**EXERCISE DETAILS:**
Nothing but a full, exact copy of the data is needed.

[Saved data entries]

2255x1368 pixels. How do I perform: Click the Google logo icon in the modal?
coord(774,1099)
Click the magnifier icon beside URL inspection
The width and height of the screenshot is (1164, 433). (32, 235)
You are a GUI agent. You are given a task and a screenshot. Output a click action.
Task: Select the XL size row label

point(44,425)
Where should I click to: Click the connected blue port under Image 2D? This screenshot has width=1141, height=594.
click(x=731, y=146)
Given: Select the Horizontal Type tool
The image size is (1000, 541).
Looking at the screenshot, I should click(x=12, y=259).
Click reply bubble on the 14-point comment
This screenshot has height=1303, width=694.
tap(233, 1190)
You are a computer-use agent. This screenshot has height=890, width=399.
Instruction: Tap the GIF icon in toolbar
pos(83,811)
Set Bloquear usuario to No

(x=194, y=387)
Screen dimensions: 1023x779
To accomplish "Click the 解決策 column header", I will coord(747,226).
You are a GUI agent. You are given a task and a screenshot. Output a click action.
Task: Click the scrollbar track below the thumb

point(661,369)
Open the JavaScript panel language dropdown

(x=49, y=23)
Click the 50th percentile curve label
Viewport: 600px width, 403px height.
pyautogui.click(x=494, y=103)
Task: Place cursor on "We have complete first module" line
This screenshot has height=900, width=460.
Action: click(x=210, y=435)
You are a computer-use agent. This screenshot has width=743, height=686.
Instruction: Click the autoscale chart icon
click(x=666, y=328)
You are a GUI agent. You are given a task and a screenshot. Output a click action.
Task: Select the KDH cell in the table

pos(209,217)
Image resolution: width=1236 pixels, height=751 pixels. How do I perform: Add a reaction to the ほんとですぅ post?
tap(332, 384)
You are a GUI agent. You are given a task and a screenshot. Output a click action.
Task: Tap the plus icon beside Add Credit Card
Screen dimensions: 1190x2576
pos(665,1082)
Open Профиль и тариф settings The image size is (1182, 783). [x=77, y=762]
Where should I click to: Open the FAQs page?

**RESULT OF THE EXERCISE:**
2255x1368 pixels. How do I perform: Click the Google logo icon in the modal?
coord(774,1099)
Click the magnifier icon beside URL inspection
The width and height of the screenshot is (1164, 433). (32, 235)
You are a GUI agent. You are given a task and a screenshot. Output a click action.
Task: Select the XL size row label

point(44,425)
Where should I click to: Click the connected blue port under Image 2D? This screenshot has width=1141, height=594.
click(x=731, y=146)
Given: Select the Horizontal Type tool
The image size is (1000, 541).
Looking at the screenshot, I should click(x=12, y=259).
Click reply bubble on the 14-point comment
This screenshot has height=1303, width=694.
tap(233, 1190)
You are a computer-use agent. This screenshot has height=890, width=399.
Instruction: Tap the GIF icon in toolbar
pos(83,811)
Set Bloquear usuario to No

(x=194, y=387)
Screen dimensions: 1023x779
To accomplish "Click the 解決策 column header", I will coord(747,226).
You are a GUI agent. You are given a task and a screenshot. Output a click action.
Task: Click the scrollbar track below the thumb

point(661,369)
Open the JavaScript panel language dropdown

(x=49, y=23)
Click the 50th percentile curve label
Viewport: 600px width, 403px height.
pyautogui.click(x=494, y=103)
Task: Place cursor on "We have complete first module" line
This screenshot has height=900, width=460.
Action: click(x=210, y=435)
You are a computer-use agent. This screenshot has width=743, height=686.
Instruction: Click the autoscale chart icon
click(x=666, y=328)
You are a GUI agent. You are given a task and a screenshot. Output a click action.
Task: Select the KDH cell in the table

pos(209,217)
Image resolution: width=1236 pixels, height=751 pixels. How do I perform: Add a reaction to the ほんとですぅ post?
tap(332, 384)
You are a GUI agent. You are given a task and a screenshot. Output a click action.
Task: Tap the plus icon beside Add Credit Card
Screen dimensions: 1190x2576
pos(665,1082)
Open Профиль и тариф settings The image size is (1182, 783). [x=77, y=762]
Where should I click to: Open the FAQs page?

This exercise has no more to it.